2.6. Instrument and Analytical Conditions

An Agilent 1290 HPLC system (Agilent, California, USA) was used in conjunction with an AB Sciex Q-TRAP 5500 MS/MS system (AB Sciex, Foster City, USA) equipped with an ESI source to measure the 5 components.

The LC separation was performed on a Waters Atlantis C18 column (3.0 mm × 150 mm, 3 μm) with a mobile phase of 5 mmol/L ammonium formate in 0.05% formic acid aqueous solution (A) and acetonitrile (B) flowing at a rate of 0.3 mL/min. The gradient elution program was performed as follows: 0-1 min, 90% A; 1–5 min, 90–20% A; 5–10 min, 20% A; 10–10.1 min, 20–90% A; and 10.1–12 min, 90% A. The column temperature was 20°C.

The mass spectrometer was set to detect in a negative mode under the following conditions: ion spray voltage, 4500 V; curtain gas, 40 psi; source temperature, 650°C; and collision gas, medium.
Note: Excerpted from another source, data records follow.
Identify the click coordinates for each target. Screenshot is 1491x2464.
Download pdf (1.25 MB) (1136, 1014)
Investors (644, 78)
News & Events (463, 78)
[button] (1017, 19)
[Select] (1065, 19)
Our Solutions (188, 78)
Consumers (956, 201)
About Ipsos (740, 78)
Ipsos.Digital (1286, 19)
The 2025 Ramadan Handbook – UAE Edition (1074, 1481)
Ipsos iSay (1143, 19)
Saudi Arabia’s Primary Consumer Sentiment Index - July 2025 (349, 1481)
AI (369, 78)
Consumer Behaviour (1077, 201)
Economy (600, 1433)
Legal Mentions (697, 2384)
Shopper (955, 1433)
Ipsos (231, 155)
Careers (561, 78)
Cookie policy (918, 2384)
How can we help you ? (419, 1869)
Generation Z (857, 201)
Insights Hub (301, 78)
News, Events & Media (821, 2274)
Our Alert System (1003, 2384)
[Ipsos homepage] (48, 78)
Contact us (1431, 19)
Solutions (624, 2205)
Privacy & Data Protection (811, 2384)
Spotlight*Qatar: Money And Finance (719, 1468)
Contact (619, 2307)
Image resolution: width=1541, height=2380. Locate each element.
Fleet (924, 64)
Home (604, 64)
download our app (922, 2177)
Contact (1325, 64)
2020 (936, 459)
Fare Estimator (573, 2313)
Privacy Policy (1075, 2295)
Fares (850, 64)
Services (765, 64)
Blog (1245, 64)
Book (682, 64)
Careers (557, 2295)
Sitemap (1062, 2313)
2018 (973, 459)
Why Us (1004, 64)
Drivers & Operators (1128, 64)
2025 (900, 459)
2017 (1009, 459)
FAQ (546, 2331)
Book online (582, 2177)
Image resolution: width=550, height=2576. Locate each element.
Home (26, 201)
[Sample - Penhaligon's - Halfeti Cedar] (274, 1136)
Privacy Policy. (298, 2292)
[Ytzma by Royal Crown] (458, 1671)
The analytes were quantified using multiple reaction monitoring, and the optimized parameters are listed in Table 1.

Table 1

Mass spectrometric parameters of 5 analytes and IS.

Analytes	Q1 (m/z)	Q3 (m/z)	DP (V)	EP (V)	CE (eV)	CXP (V)
Chlorogenic acid	353.1	191.0	−68	−10	−24	−17
Loganin	389.1	227.0	−78	−7	−36	−15
Morroniside	451.1	243.0	−50	−7	−23	−22
Aucubin	345.0	183.0	−50	−6	−21	−15
Protocatechuic aldehyde	137.0	107.9	−37	−10	−30	−10
IS	292.0	126.1	−52	−11	−17	−12

2.7. Method Validation

The methods were validated in accordance with US Food and Drug Administration guidelines for bioanalytical method validation [29].

2.7.1. Specificity

Chromatograms of blank biological samples from six rats, plasma samples containing standards, and plasma samples after administration of Zuogui Pill extract were compared to assess selectivity.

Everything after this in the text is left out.